Triclosan exposure induces liver fibrosis in mice: The heterogeneous nuclear ribonucleoprotein A1/pyruvate kinase M2 axis drives hepatic stellate cell activation

Abstract

Triclosan (TCS) is an effective broad-spectrum antibacterial agent. TCS possesses a stable structure, can easily accumulate in the environment, and may have numerous negative impacts on human health. One organ particularly susceptible to TCS damage is the liver; however, the molecular mechanisms underlying TCS-induced liver damage remain unclear. A long-term TCS exposure model was established in C57BL/6 mice through maternal administration from gestation to postnatal 8-week-old. The offspring were randomly assigned to three groups (0, 50, and 100 mg/kg TCS) with six animals per group, ensuring an equal gender distribution (3 males and 3 females). The results showed that TCS-exposed mice exhibited serum aspartate aminotransferase, alanine aminotransferase, and alkaline phosphatase enzyme activities increased by 1.5–2 times when compared with vehicle-treated mice, along with features of liver fibrosis. In the LX-2 cell line, used as an in vitro model, TCS promoted proliferation and migration and induced the activation of hepatic stellate cells (HSCs). The level of pyruvate kinase M2 (PKM2) dimer increased by 200 % in LX-2 cells treated with TCS. PKM2 dimer overexpression stimulated HSC activation, whereas treatment with TEPP-46 (a PKM2 dimer inhibitor) significantly decreased the activation process.

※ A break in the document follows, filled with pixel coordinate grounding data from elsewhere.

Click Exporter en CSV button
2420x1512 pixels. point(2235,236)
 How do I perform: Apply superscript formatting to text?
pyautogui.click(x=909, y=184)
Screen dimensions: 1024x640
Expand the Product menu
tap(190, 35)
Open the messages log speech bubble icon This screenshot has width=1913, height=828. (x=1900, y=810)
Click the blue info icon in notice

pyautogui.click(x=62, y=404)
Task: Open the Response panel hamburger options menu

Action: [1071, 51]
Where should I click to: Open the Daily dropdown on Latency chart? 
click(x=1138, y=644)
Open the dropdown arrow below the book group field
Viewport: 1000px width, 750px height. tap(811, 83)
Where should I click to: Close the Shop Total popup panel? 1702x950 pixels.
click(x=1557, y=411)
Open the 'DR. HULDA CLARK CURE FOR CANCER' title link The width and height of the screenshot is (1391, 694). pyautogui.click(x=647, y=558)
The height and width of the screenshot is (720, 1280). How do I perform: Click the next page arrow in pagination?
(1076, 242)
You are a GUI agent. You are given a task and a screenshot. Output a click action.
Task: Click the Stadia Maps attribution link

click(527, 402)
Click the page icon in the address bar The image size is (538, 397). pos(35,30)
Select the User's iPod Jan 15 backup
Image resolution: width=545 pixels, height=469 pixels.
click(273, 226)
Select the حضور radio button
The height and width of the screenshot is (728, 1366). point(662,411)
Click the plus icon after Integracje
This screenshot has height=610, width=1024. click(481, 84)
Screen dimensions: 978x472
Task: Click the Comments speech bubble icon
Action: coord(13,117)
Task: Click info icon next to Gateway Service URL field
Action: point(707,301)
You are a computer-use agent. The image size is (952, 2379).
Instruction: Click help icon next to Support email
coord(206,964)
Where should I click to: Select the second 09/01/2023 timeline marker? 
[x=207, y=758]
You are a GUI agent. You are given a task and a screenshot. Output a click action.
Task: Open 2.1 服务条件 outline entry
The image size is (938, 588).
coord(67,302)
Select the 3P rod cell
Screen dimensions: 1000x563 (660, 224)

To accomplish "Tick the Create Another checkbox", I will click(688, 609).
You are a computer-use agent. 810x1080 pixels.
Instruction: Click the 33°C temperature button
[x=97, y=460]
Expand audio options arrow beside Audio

The expression of heterogeneous ribonucleoprotein particle A1 (hnRNPA1) was upregulated in the TCS treatment group and promoted the PKM2 expression. Moreover, disruption of the hnRNPA1/PKM2 axis reduced HSC proliferation and migration activated by TCS. Overall, our findings highlighted that TCS could cause liver fibrosis by stimulating the proliferation and migration of HSCs activated via the hnRNPA1/PKM2 axis, providing promising treatment options for TCS-related liver damage.